British Jews, German Passports was a sensitive and thought-provoking exploration of this phenomenon. We met Baroness Julia Neuberger, rabbi and campaigner; Robert Voss, businessman and Deputy Lord Lieutenant of Hertfordshire (whose official duties include swearing in fresh UK citizens); and Hilary Freeman, author and agony aunt at the Jewish Chronicle. All were here because of the Nazis, and all were now considering what to do after the Brexit vote. The terrible thought seems to be forming in some minds that Britain, post-Brexit, might not be the strongly tolerant place of asylum it once was, underpinned by European statutes on human rights. That isn’t such a weird thought when you look at the state of the British media, where it’s OK to call refugees cockroaches, where the Government finds all manner of bureaucratic excuses not to rescue homeless Syrian children (as once we did for Jewish kids in the Kindertransport). We all know there has been a rise in physical attacks on Jews and Jewish property, and where even in the Labour Party a modern recrudescence of anti-Semitism has appeared.

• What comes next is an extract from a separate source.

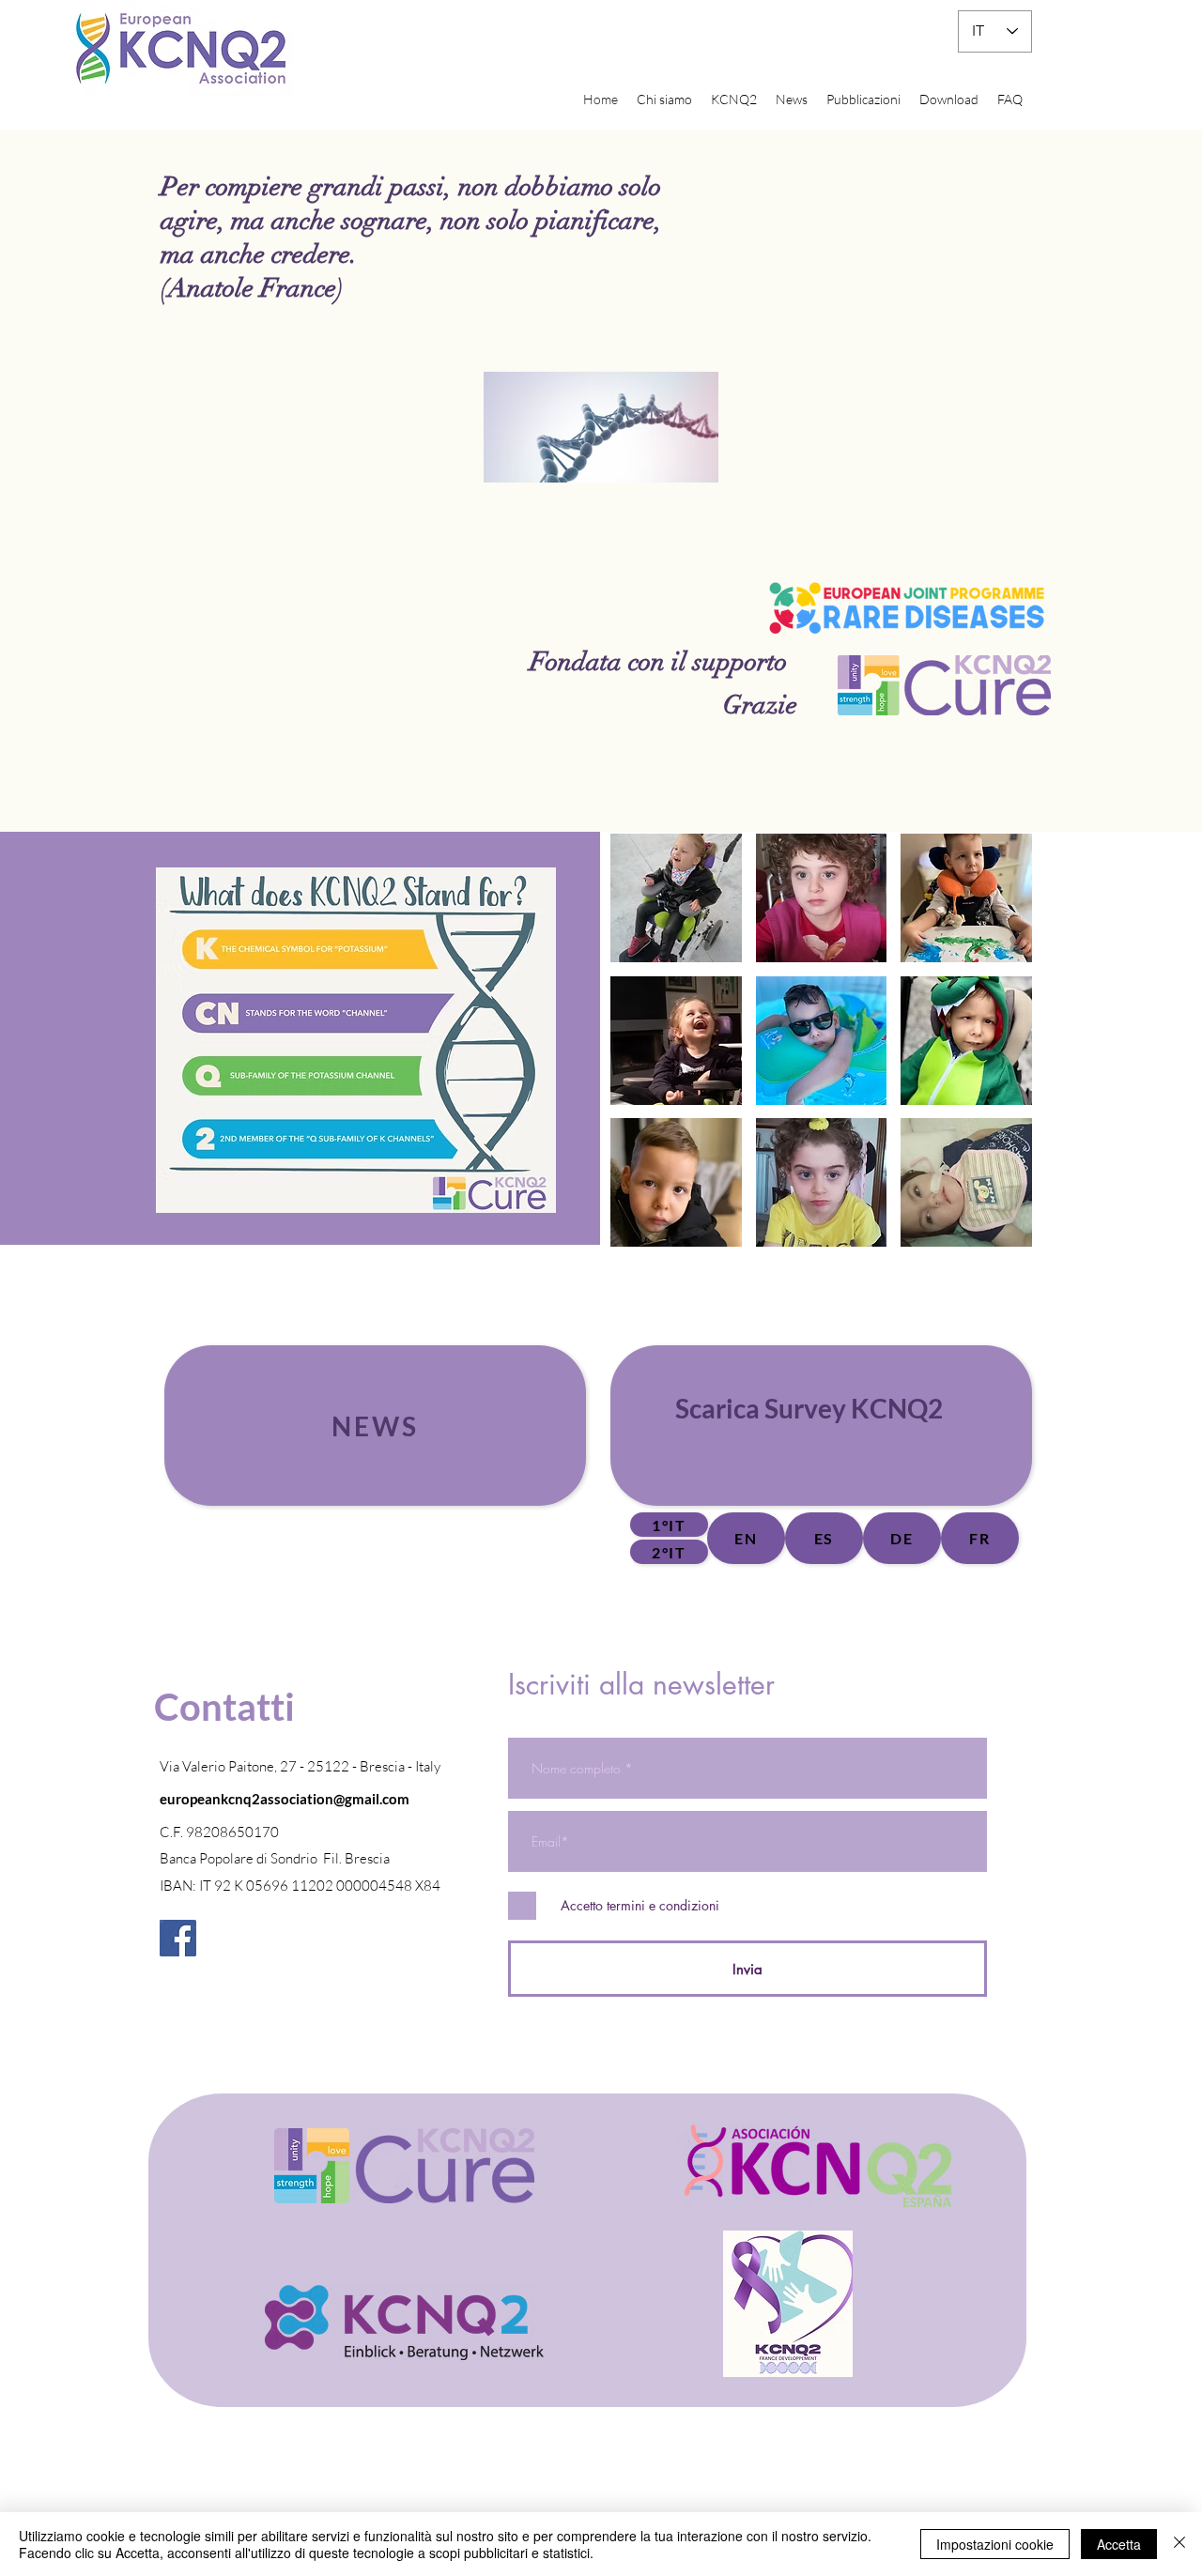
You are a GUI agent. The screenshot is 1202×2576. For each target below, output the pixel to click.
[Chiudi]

Then again, virulently anti-immigrant and nationalistic political parties are polling distressingly well across Europe, indeed the world.
What to make of it all? Julia Neuberger, preferred to point to Angela Merkel’s policy of welcoming refugees, to contrasting current German attitudes with those prevalent in Britain. For Hilary Freeman it was also a matter of appreciating and embracing her individual heritage – “I’m from everywhere in Europe”. For Robert Voss, what he discovered about relatives who died in the Holocaust made a decision just too difficult for now. Along the way we were reminded about the truths of the Holocaust, or at least its central one, which was the murder of blameless people. Familiar as it rightly is, it still has a raw emotional power.
The question of identity is complicated and can be painful. Those who were the victims of the Nazis were Jewish but also German: some had fought for the Kaiser in the Good War, many were families who’d lodged in the towns, villages and cities of Germany for centuries, some rose to become poles of German society, and all contributed to their country as any other Germans did. It was the Nazis who abandoned them of their nationality, and their descendants have a flawless moral right to reclaim what is theirs, even if they still hate what Germany did and may have no use for German nationality on a practical basis. It was Hitler who told them that being Jewish was incompatible with German nationality; but why should anyone accept that, then or now?
In telling the stories of these families, and the traumas they went through, you got a sense of why, in the words of one rabbi, Jews might consider it significant to have plasticity, and why, when so few nations have clean forearms over the Holocaust and the innumerable pogroms and persecutions and discriminations before it (including in England) they desired a safe and secure homeland. What’s unexpected and upsetting is that in two thousand seventeen some might feel safer in Germany than Britain.